The Nazis themselves destroyed some of the camps in Eastern Europe before the Soviet Army reached them, for example, Belzec, Sobibor, Treblinka, Chelmno.

When did the US State Department receive its first cable confirming the Nazi plan to destroy all of Europe's Jews?

They knew about the first routine mass gassings by the end of 1941. The information was passed on by Britain, which had received a report from the Polish underground. However, the first British Foreign Office official who evaluated the report wrote the words 'Bolshevist propaganda?' on it ... I'd be surprised if the US State Department took the report at face value.

Did Stalin send Jews to concentration camps like Hitler?

No, though he turned anti-Jewish in old age (1951 on). There were antisemitic undertones during the Great Purges, but there was no attempt to exterminate ordinary Jews or send them to camps for simply being Jewish.

What happened to danish jews' property after rescued?

There are examples in both end of the extreme : Some Jews reportedly experienced that their flats and houses had been looked after (and even cleaned by women auxiliary), whereas other returned to find their business taken over by others. I'm certainly no expert, but have read a debate by where historians disagreed about what was typical, so apparently the subject is poorly or inconclusively researched.

How did the conflict between the Jews and the Nazis begin and why?

There was no conflict, no war between the Jews and the Germans. If anything, many Jews were inclined to be pro-German. There was a completely unprovoked onslaught by the Nazis against the Jews, mainly because the Nazis regarded Jews as Communists - and Nazism saw the eradication of Communism at its key 'mission'.

Where was god at Auschwitz?

I assume that you mean God. It is a question without a simple answer, one that many minds have pondered, but opinions differ.

When did the british turn up in concentration camp?

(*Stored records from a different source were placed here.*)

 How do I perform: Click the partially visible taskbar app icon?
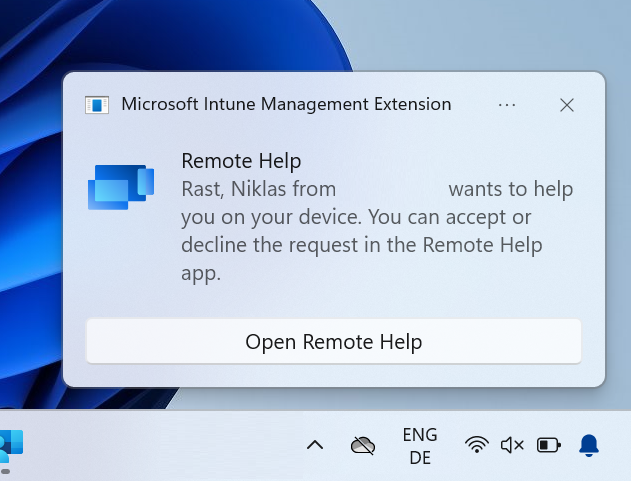click(12, 445)
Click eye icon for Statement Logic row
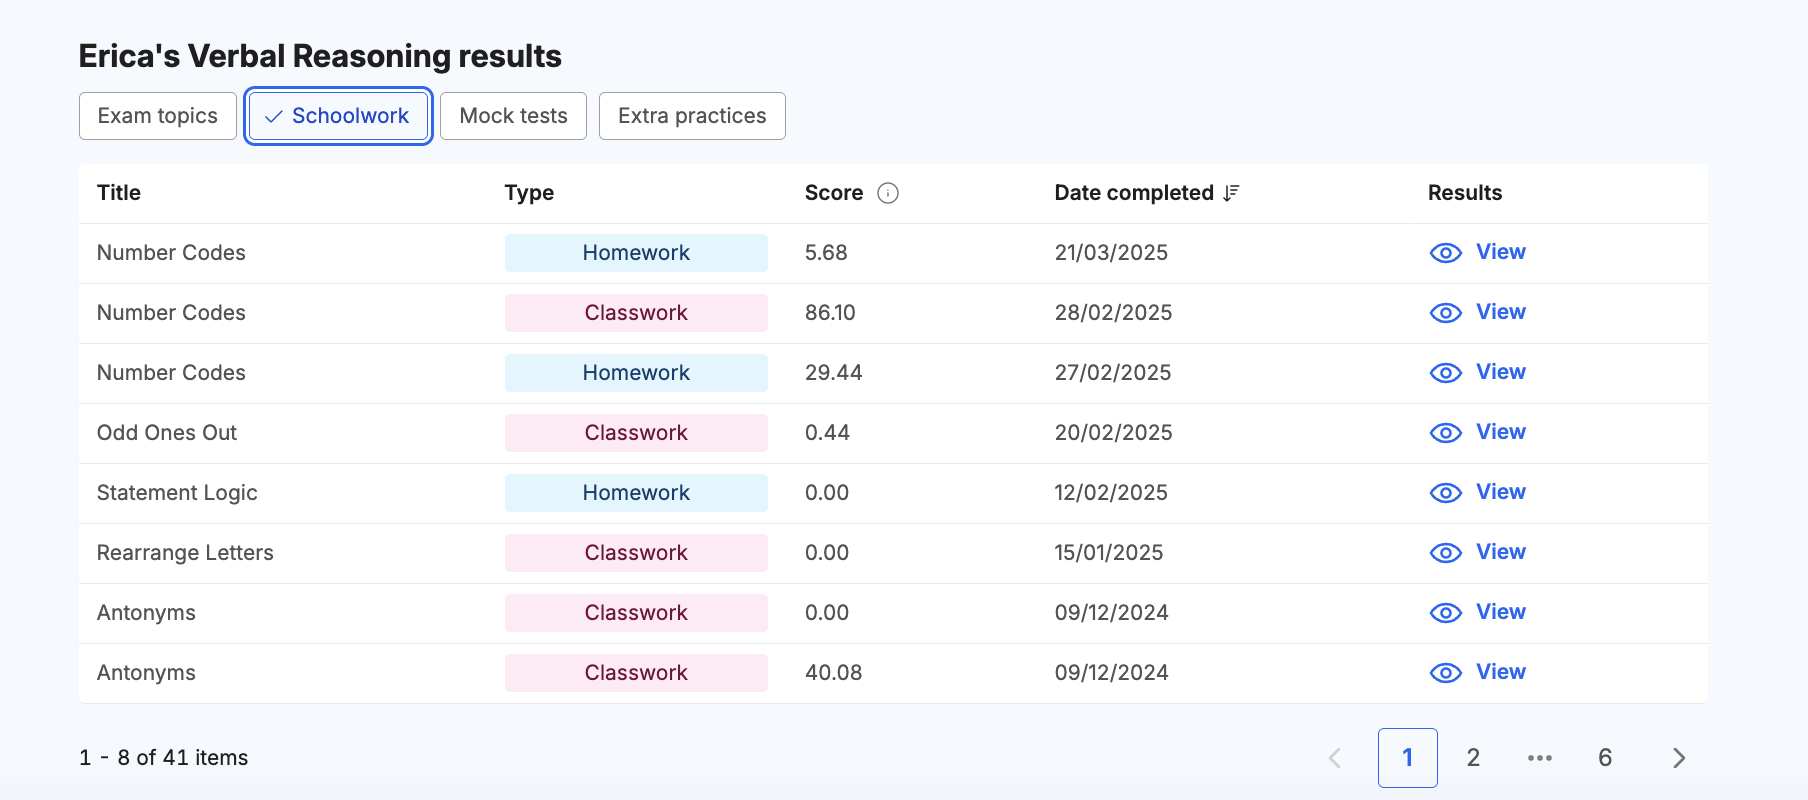 [1445, 493]
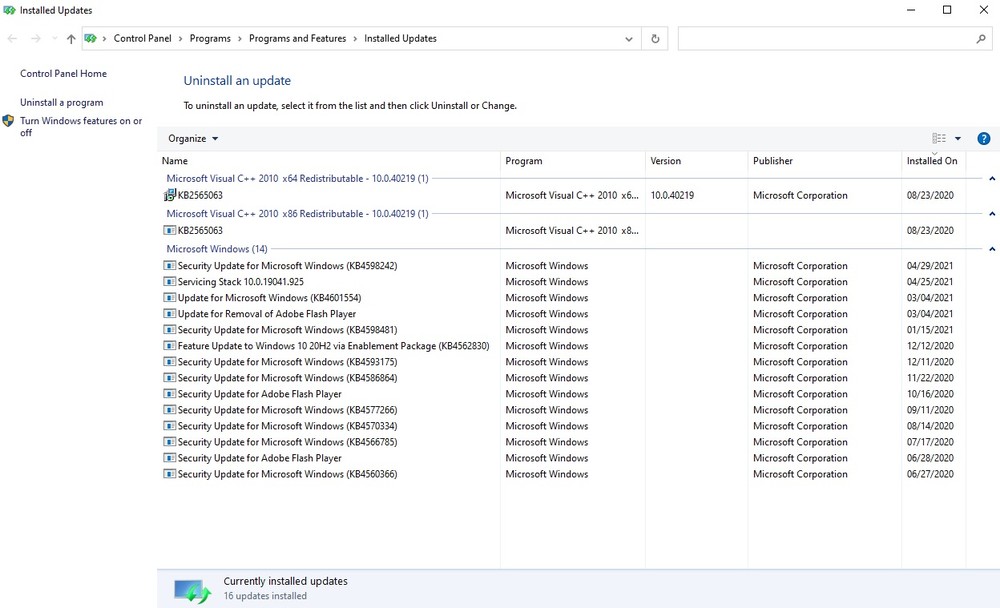Click the Refresh button in address bar
The width and height of the screenshot is (1000, 608).
coord(655,39)
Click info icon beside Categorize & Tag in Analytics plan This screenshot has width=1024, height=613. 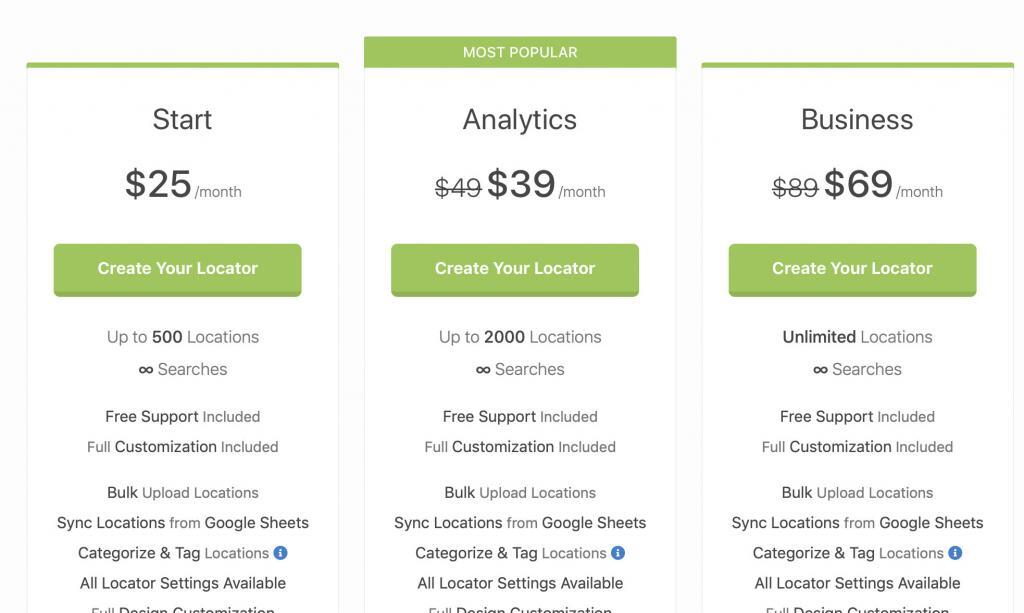point(618,553)
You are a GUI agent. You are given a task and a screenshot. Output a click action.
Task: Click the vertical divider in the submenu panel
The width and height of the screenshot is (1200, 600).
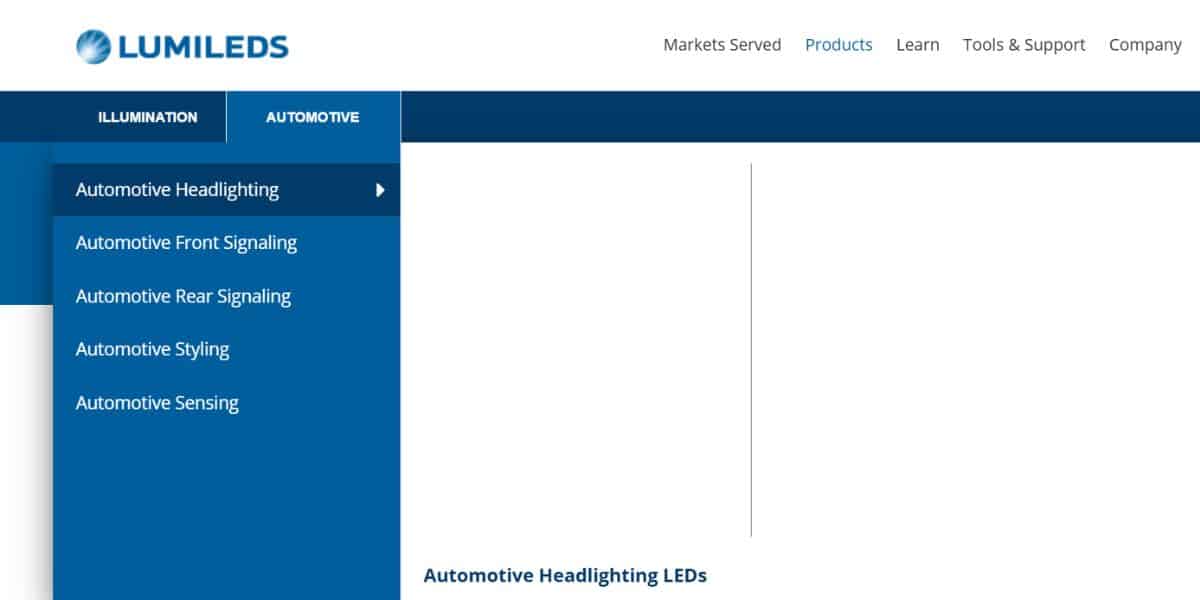(x=751, y=350)
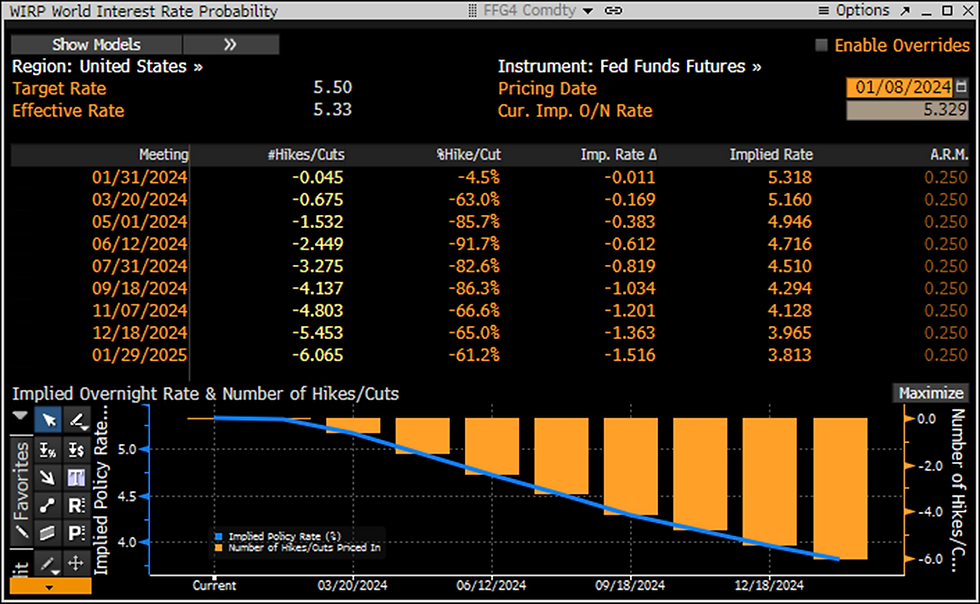This screenshot has width=980, height=604.
Task: Select the trendline segment drawing tool
Action: coord(48,503)
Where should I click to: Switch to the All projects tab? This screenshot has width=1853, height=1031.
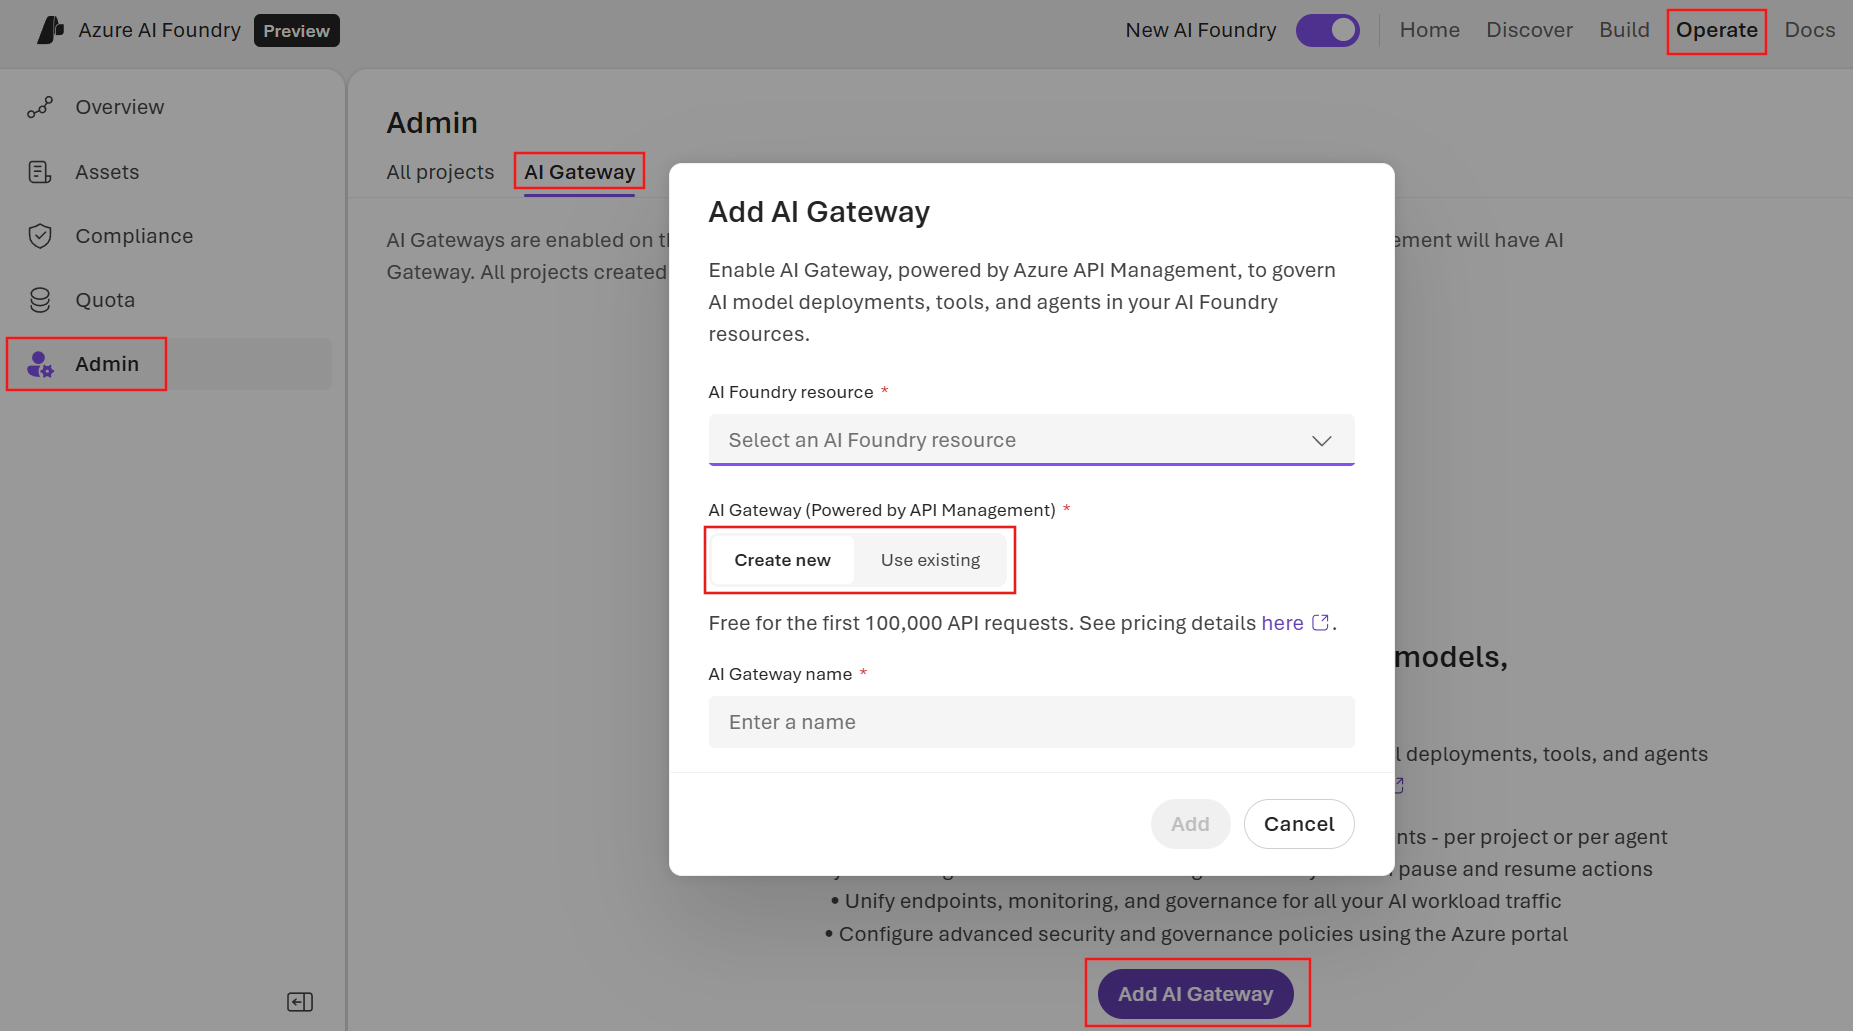[x=440, y=171]
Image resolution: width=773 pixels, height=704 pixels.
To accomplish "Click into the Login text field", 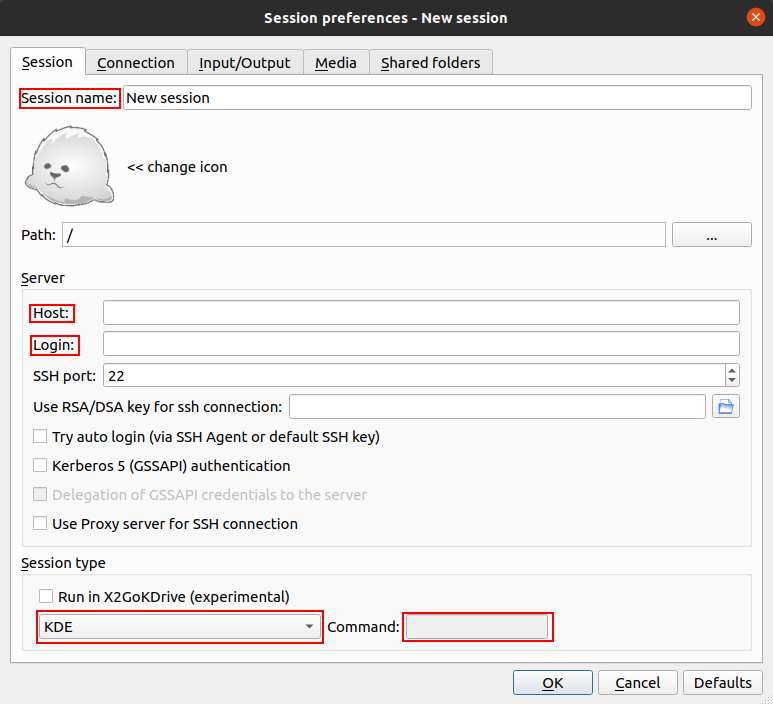I will coord(420,344).
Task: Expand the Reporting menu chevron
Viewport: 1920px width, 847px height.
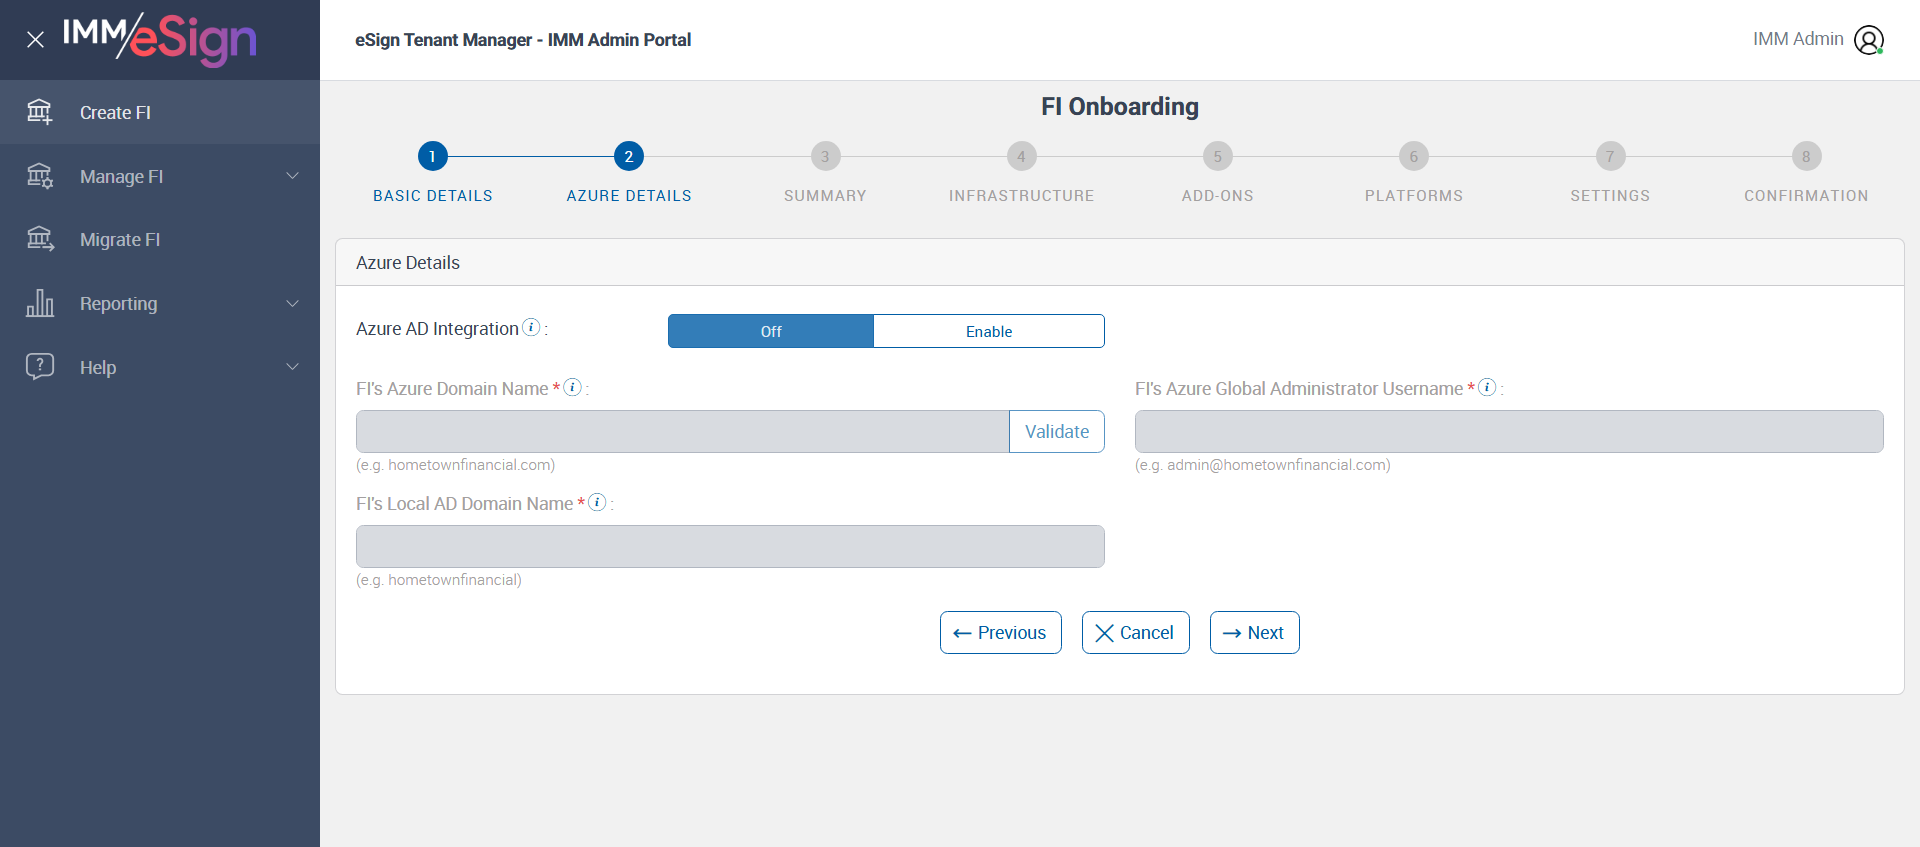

The first camps were entered by the allies in 1943 and continued to enter and liberate the Jews that could be liberated through 1945. When the Brits entered the Bergen Belsen Concentration Camp in 1945 60,000 prisoners were found alive but of that amount 10,000 died a week later of the Typhus disease (Anne Frank died there from that disease) and starvation. I could not find the very first concentration camp the Britons entered but you can get the specific on from the United States Holocaust Memorial Museum. I have given you their web site on the link below.

What event caused the Frank family to go into hiding?

On June 6, 1942, Otto Frank's family went into hiding, along with another Jewish family, to avoid capture by Nazi troops in occupied Amsterdam. His teenage daughter Anne Frank kept a diary of their activities. The families were discovered in August 1944 and sent off to concentration camps, where only Otto Frank survived. Anne's diary was returned to him and was published in 1947.

When did Kaufering concentration camp close?

There were eleven (!) concentration camps in Kaufering, near Landsberg, Bavaria, of which at least one was a women's camp. They were all sub-camps of Dachau and were closed on 25-27 April 1945.

On the official German list of camps, issued in 1967, they are numbered 709-720.

Why would most of the concentration camps used for labor be located in Germany?

They were ALL located in Germany during the Holocaust besides a few in the taken-over Poland. They were all there because Germany was killing the Jews and they can't put the concentration camps on other countries' land. Besides, they didn't want anyone to know about them killing the Jews.

Basically, this is a common sense answer, but still I have studied WW2 for a long time.